===== INFORMATION GIVEN =====
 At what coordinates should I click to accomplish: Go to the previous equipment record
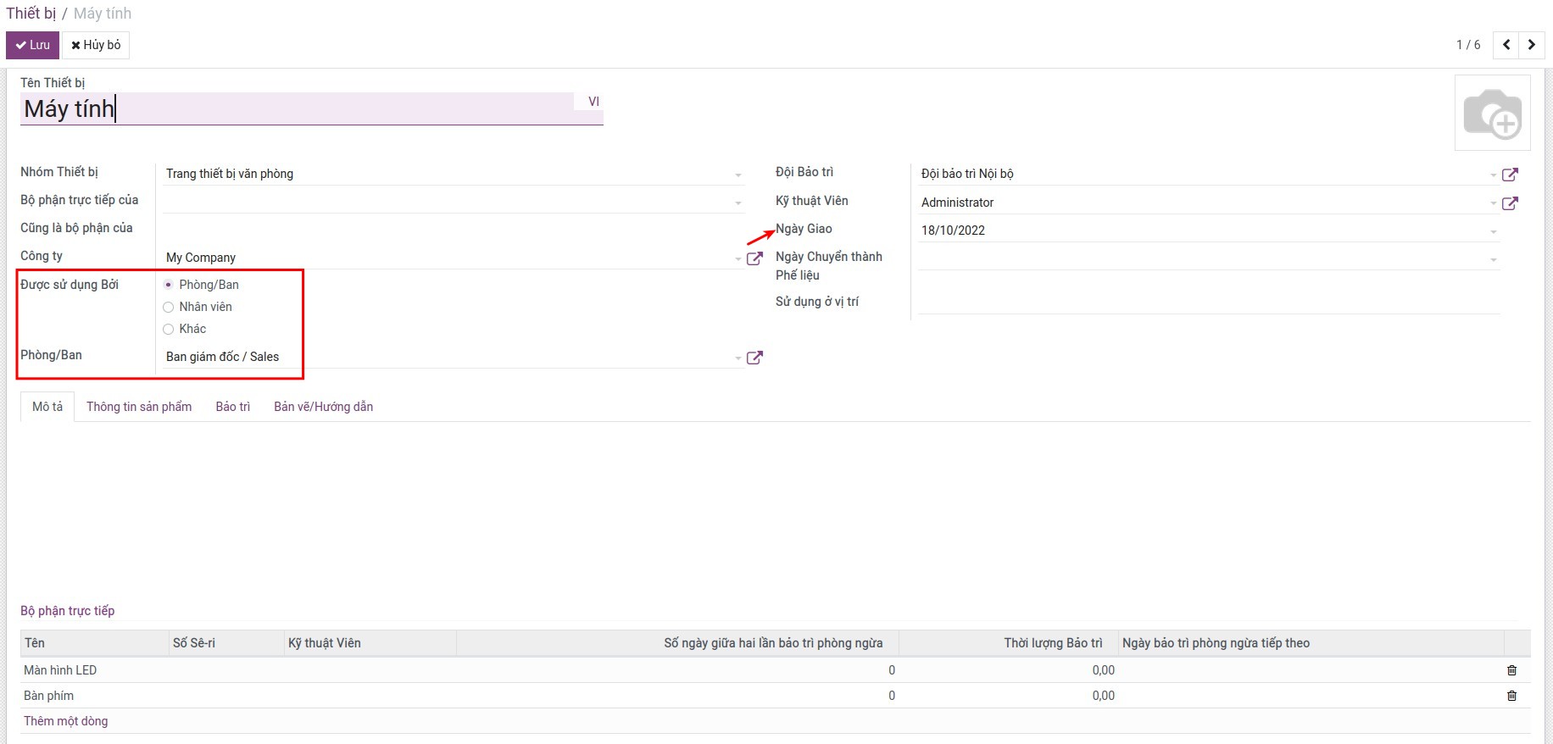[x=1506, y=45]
=====
===== INFORMATION GIVEN =====
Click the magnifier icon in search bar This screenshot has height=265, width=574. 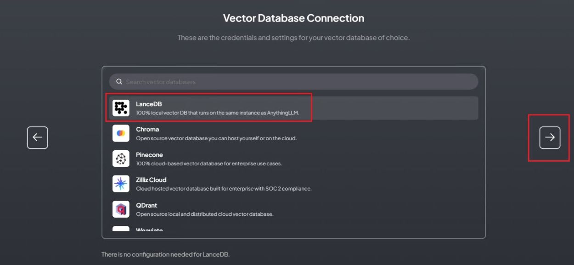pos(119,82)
=====
===== INFORMATION GIVEN =====
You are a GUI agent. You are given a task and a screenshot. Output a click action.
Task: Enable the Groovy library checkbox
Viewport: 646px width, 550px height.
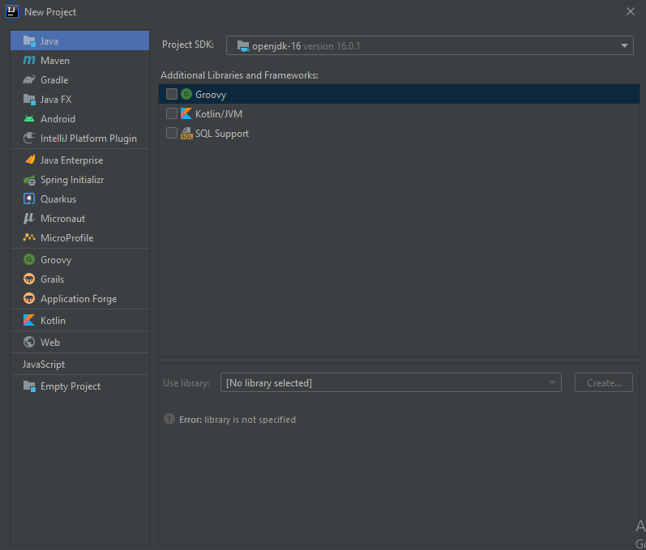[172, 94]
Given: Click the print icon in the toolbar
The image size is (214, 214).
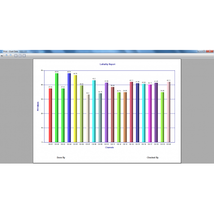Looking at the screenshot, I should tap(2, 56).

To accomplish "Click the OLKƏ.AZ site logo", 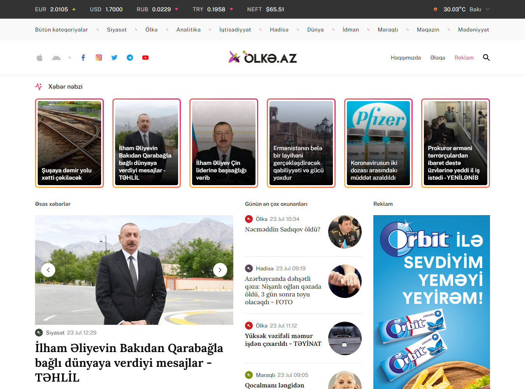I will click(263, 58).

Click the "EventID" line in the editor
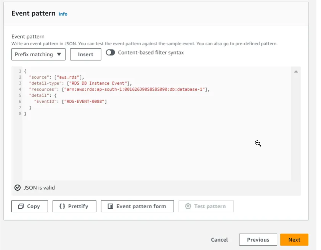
=====
What you write out is the stretch of entries from the line containing "You are a GUI" to the line containing "Given: Click the print icon in the toolbar", word for word, with both end lines and no pictures.

You are a GUI agent. You are given a task and a screenshot. Output a click action.
Task: Enable the Groovy library checkbox
Viewport: 646px width, 550px height.
[172, 94]
Given: Click the print icon in the toolbar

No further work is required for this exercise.